** BEGIN Provided records **

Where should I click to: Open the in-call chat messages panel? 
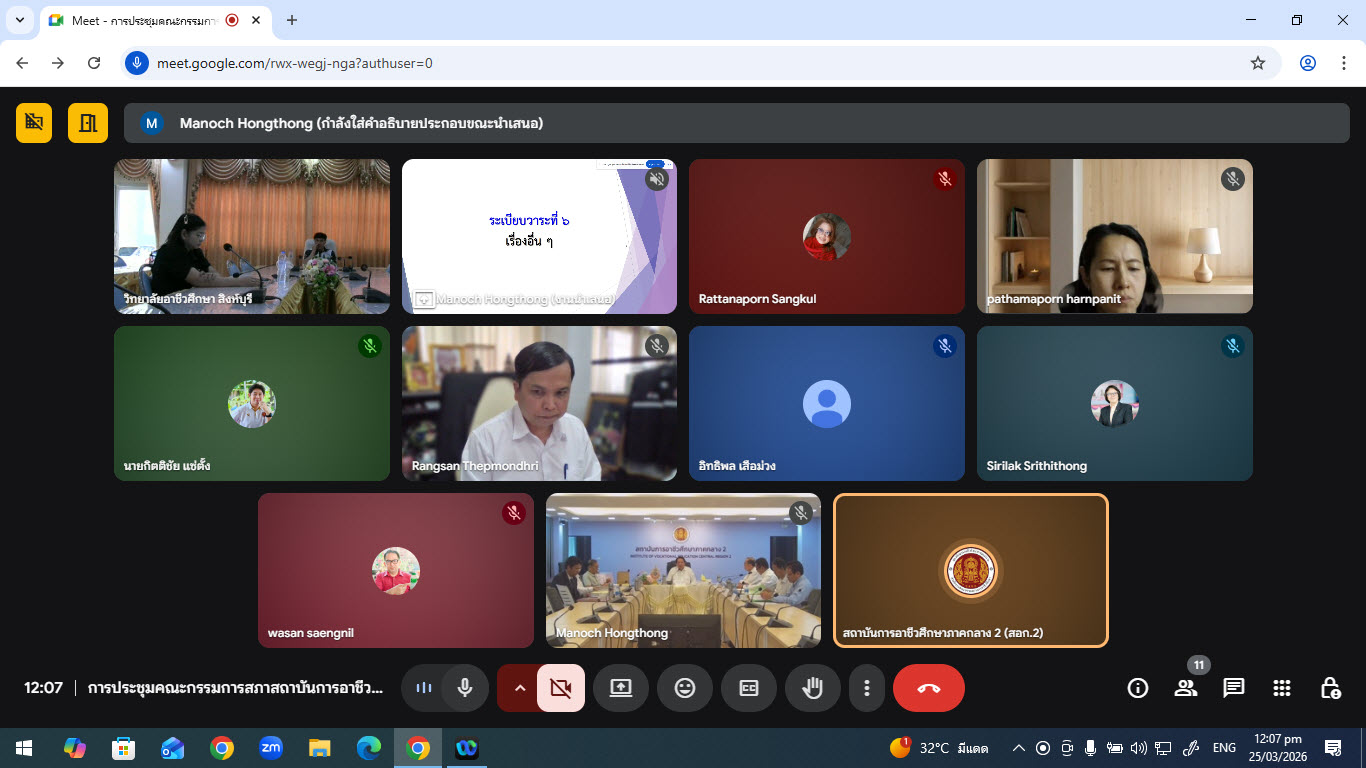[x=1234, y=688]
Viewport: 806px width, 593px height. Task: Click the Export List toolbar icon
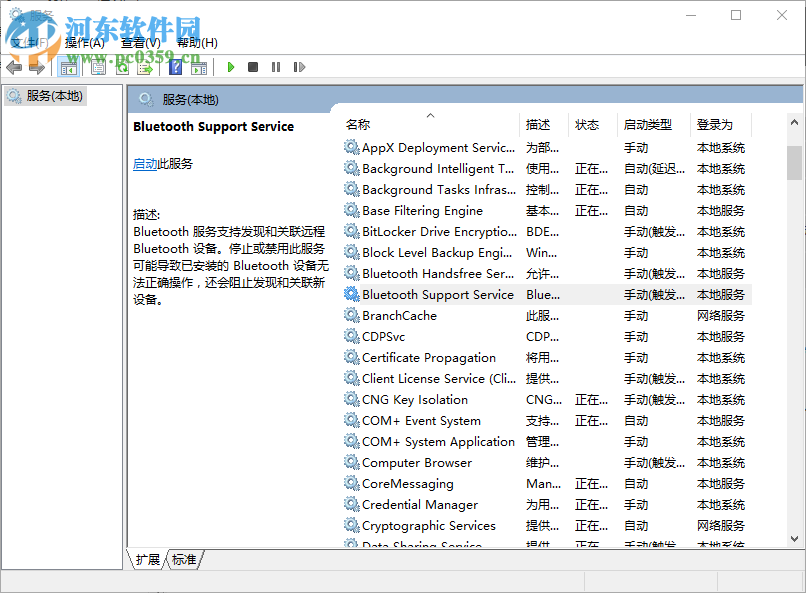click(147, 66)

** END Provided records **
** BEGIN Provided records **

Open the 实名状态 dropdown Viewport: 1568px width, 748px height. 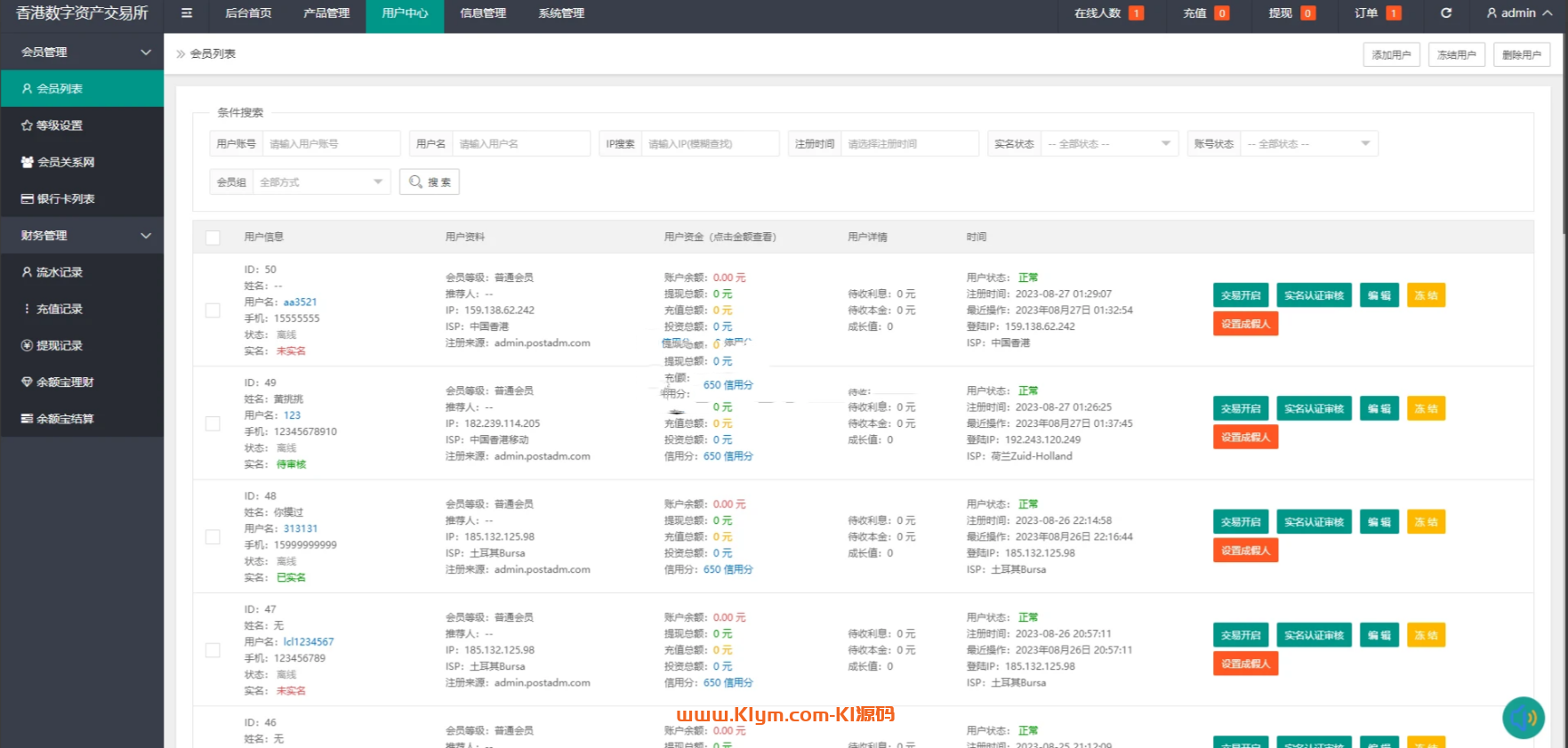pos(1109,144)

** END Provided records **
** BEGIN Provided records **

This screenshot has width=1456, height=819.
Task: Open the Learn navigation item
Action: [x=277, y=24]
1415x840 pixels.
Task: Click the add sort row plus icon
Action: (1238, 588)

** END Provided records **

_To be done_. Begin at the line of the data above that has "Where should I" and stop after the line that has "click(147, 66)". Can you change "Export List" to "Download List" there, keep everything else the same, and leave the pictures out?

_Answer to this exercise_.
Where should I click to: Open the in-call chat messages panel? 
[x=1234, y=688]
Viewport: 806px width, 593px height. Task: Click the Download List toolbar icon
click(147, 66)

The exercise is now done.